Предоставленный текст
++++++++++++++++++++

Сценическая история пьесы возобновилась лишь спустя почти полвека. В конце 1961 г. «Мысль» была показана в парижском «Театре де Лютес» (режиссер-постановщик и исполнитель главной роли – Лоран Терциев). А в начале 1988 г. спектакль по мотивам андреевской «Мысли» поставил на своей Малой сцене Московский драматический театр на Малой Бронной. Автор сценической версии и режиссер В. Драгунов оставил в списке действующих лиц только Керженцева и сиделку Машу, построив спектакль как исповедь пациента психиатрической больницы, как его рассказ о своей духовной деградации, об осознанном пути к убийству.

Пьеса печатается по кн.: Андреев Л. Мысль. Современная трагедия в 3 действиях и 6 картинах. СПб, 1914.

++++++++++++++++++++

Предоставленный материал
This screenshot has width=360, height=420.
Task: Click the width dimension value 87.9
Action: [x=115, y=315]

++++++++++++++++++++

Задания упражнения
**a.** Кто был режиссером-постановщиком и исполнителем главной роли, когда «Мысль» показали в парижском «Театре де Лютес», согласно тексту о сценической истории пьесы «Мысль»?
**b.** Объясните на основе текста о сценической истории пьесы «Мысль», почему в сценической версии В. Драгунова остались только Керженцев и сиделка Маша.
**c.** Продолжите текст о сценической истории пьесы «Мысль» с того места, где он заканчивается.

Ответы по заданиям
**a.** Лоран Терциев.

**b.** Драгунов построил спектакль как исповедь пациента психиатрической больницы. Это его рассказ о своей духовной деградации и об осознанном пути к убийству, поэтому в списке действующих лиц остались только Керженцев и сиделка Маша.

**c.**
Чигорин Михаил Иванович (1850–1908) – основоположник русской шахматной школы, организатор и победитель первых трех всероссийских чемпионатов (в 1899-м, 1900-1901-м, 1903 годах), участник ряда международных шахматных турниров.

Ласкер Эммануил (1868–1941) – выдающийся немецкий шахматист; в 1894 г. выиграл матч на первенство мира у американского шахматиста В. Стейница и в течение 27 лет сохранял за собой звание чемпиона мира, уступив его лишь в 1921 г. кубинскому шахматисту X. Р. Капабланке.

Король, закон и свобода*

Впервые – отдельное (гектографическое) издание журнала «Театр и искусство» (1914). В том же году пьеса вышла отдельным изданием журнала «Отечество». Отрывок из драмы (картина четвертая) был опубликован в «Биржевых ведомостях» (1914, 20 окт., № 14444). Вошла в кн.: Отражения. Около войны. Литературный альманах. М., Мысль, 1915. Печатается по СС, т. 16.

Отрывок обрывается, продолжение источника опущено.